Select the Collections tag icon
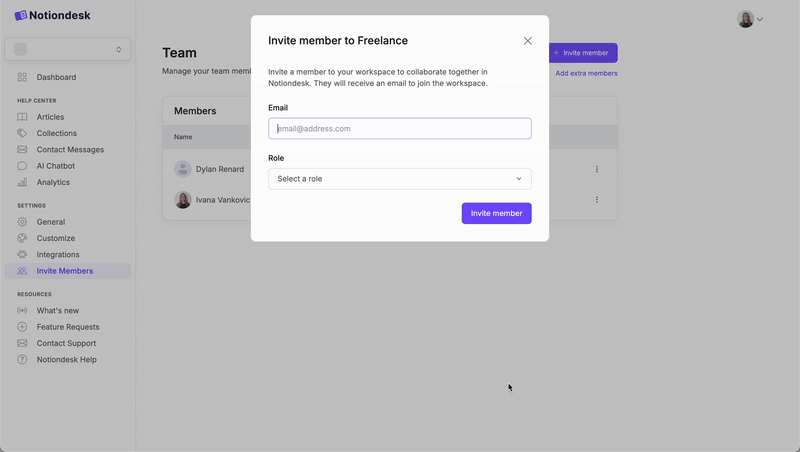The image size is (800, 452). (22, 133)
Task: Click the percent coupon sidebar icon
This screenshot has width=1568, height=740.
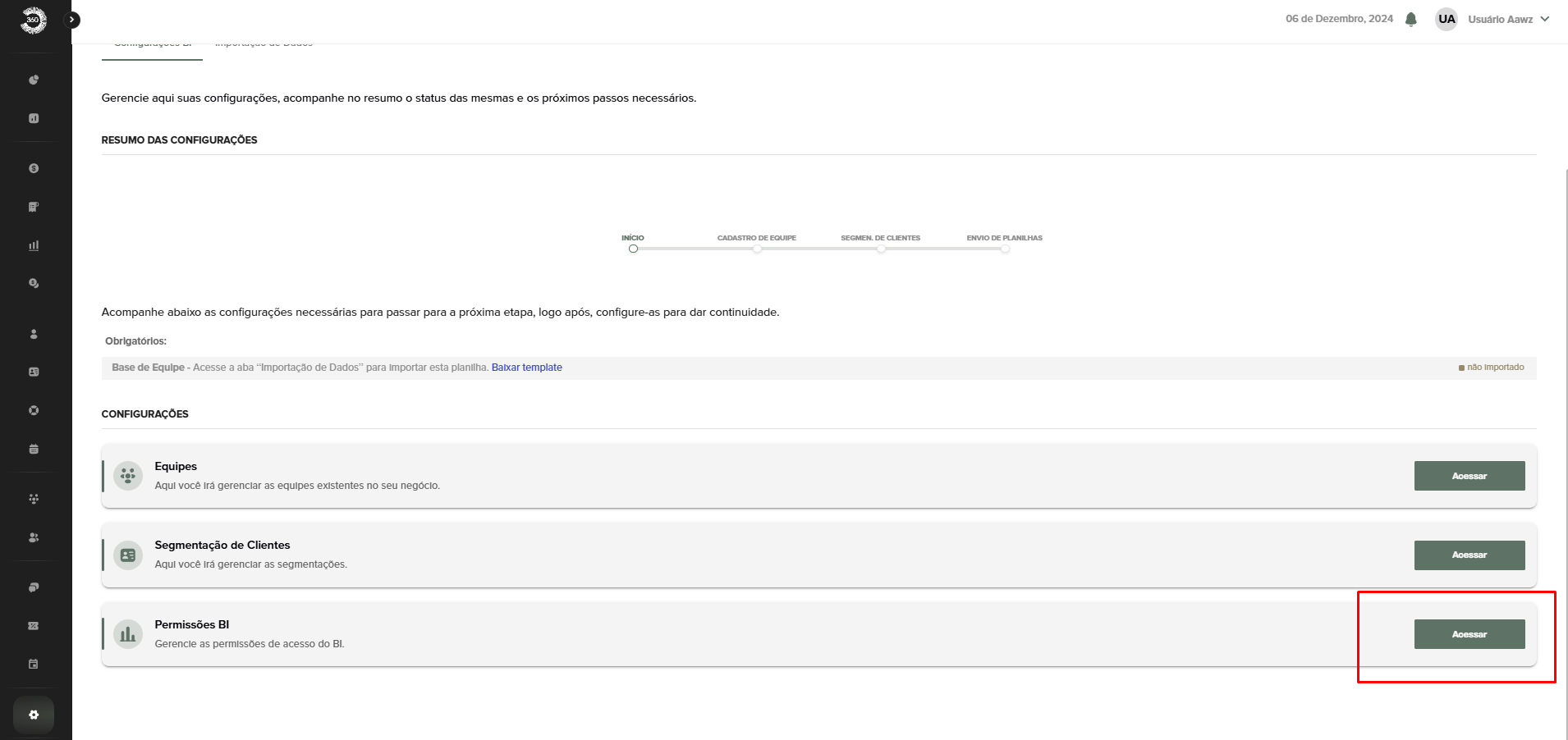Action: pyautogui.click(x=34, y=625)
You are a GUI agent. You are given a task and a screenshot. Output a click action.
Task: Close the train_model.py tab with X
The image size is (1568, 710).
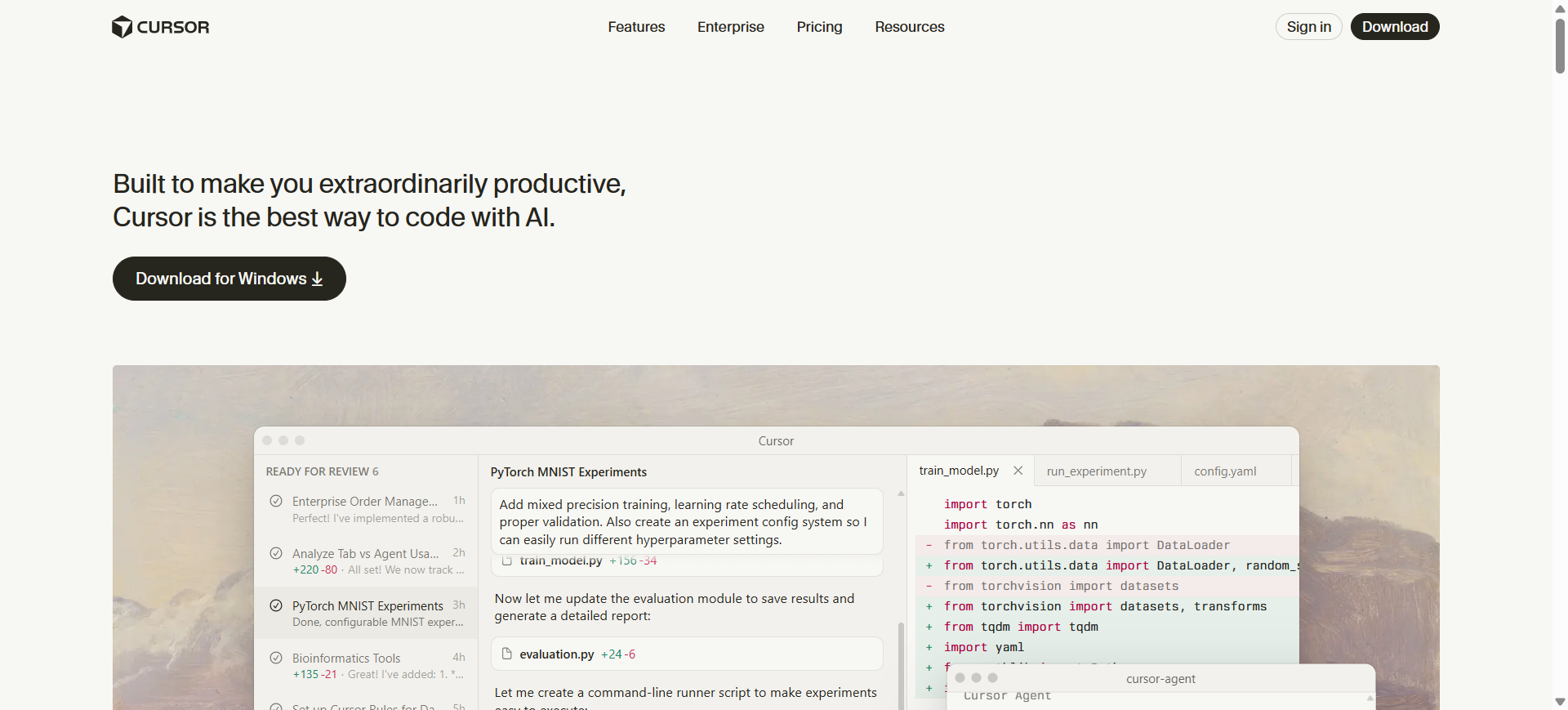[1018, 471]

- **Exercise aim**
Omit the pictures and reproduce the remaining material above exactly.

- **Answer to the exercise**
Select the Collections tag icon
The image size is (800, 452). (22, 133)
Task: Click the percent coupon sidebar icon
This screenshot has width=1568, height=740.
Action: pyautogui.click(x=34, y=625)
You are a GUI agent. You are given a task and a screenshot. Output a click action.
Task: Close the train_model.py tab with X
The image size is (1568, 710).
[1018, 471]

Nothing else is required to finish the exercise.